The above code returns: C::f() = 8, ::f() = 4

My question is why the identifier C inside the global function f resolves to the object of type int that has name C, instead of the class type C? Does sizeof have a specific name lookup rule?

Conclusion : From what I read in this https://stackoverflow.com/a/612476/1021388, hiding class names by function/object/enumerator names is for compatibility concerns with C. And to avoid this inadvertent hiding, one should typedef the class to force compiler errors.

Answer 1

sizeof isn't the key to this question. It simply happens to be something that can be used both on type name or a variable name. These rules apply to other uses of identifiers as well.

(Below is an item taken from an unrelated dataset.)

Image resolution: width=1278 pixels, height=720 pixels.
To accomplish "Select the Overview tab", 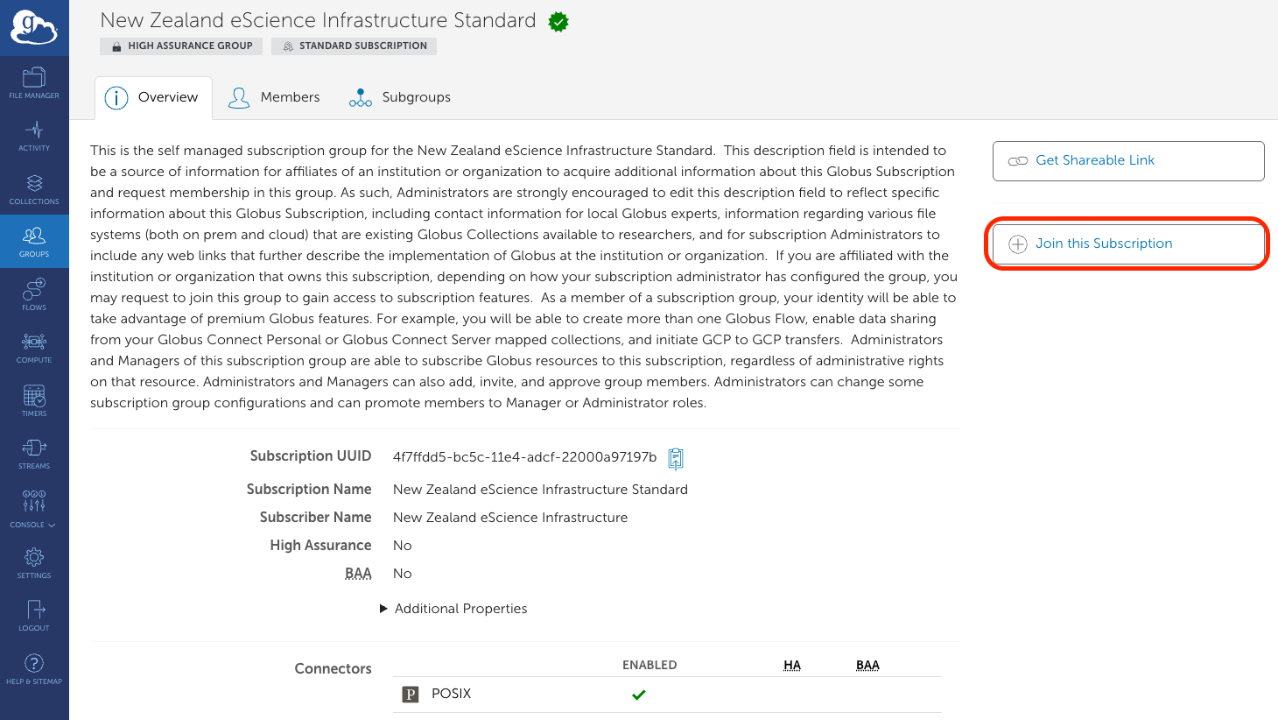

§9.1 [class.name] (c++ standard draft n3797):

2. ...snip... If a class name is declared in a scope where a variable, function, or enumerator of the same name is also declared, then when both declarations are in scope, the class can be referred to only using an elaborated-type-specifier.

There is a class by the name of C and a variable by the same name in the global scope. Therefore, the class can be referred to only using an elaborated type specifier (class C).

Inside the definition of C, however, the first part of that paragraph is relevant:

§9.1 [class.name]:

2. A class declaration introduces the class name into the scope where it is declared and hides any class, variable, function, or other declaration of that name in an enclosing scope ...snip...

§9 [class]:

2. ...snip... The class-name is also inserted into the scope of the class itself; this is known as the injected-class-name ...snip...

So, inside the scope of class C, the injected class name hides the int C declaration from the outer scope. Therefore you can refer to C without elaborated type specifier. To refer to the global int C, you could use ::C

Answer 2

Regarding your question, sizeof does not have any special parsing or evaluation rules.

Consider the following:

#include <iostream>
#include <typeinfo>

int C; 

class C { 
public:
    int i[2]; 
}; 

int main() 
{ 
   // compiles fine:
   int x = C;

   // prints 0:
   std::cout << C << "\n";

   // prints something that corresponds to "int"
   // (or even "int" itself):
   std::cout << typeid(C).name() << "\n";
}

In all three cases, C is taken as the int variable and not as the type name.

If you need a clear distinction, you can always use class C:

#include <iostream>
#include <typeinfo>

int C; 

class C { 
public:
    int i[2]; 
}; 

int main() 
{ 
   // prints something that corresponds to "class C"
   // (or even "class C" itself):
   std::cout << typeid(class C).name() << "\n";

   // prints sizeof(int):
   std::cout << sizeof(C) << "\n";

   // prints sizeof(int) * 2:
   std::cout << sizeof(class C) << "\n";
}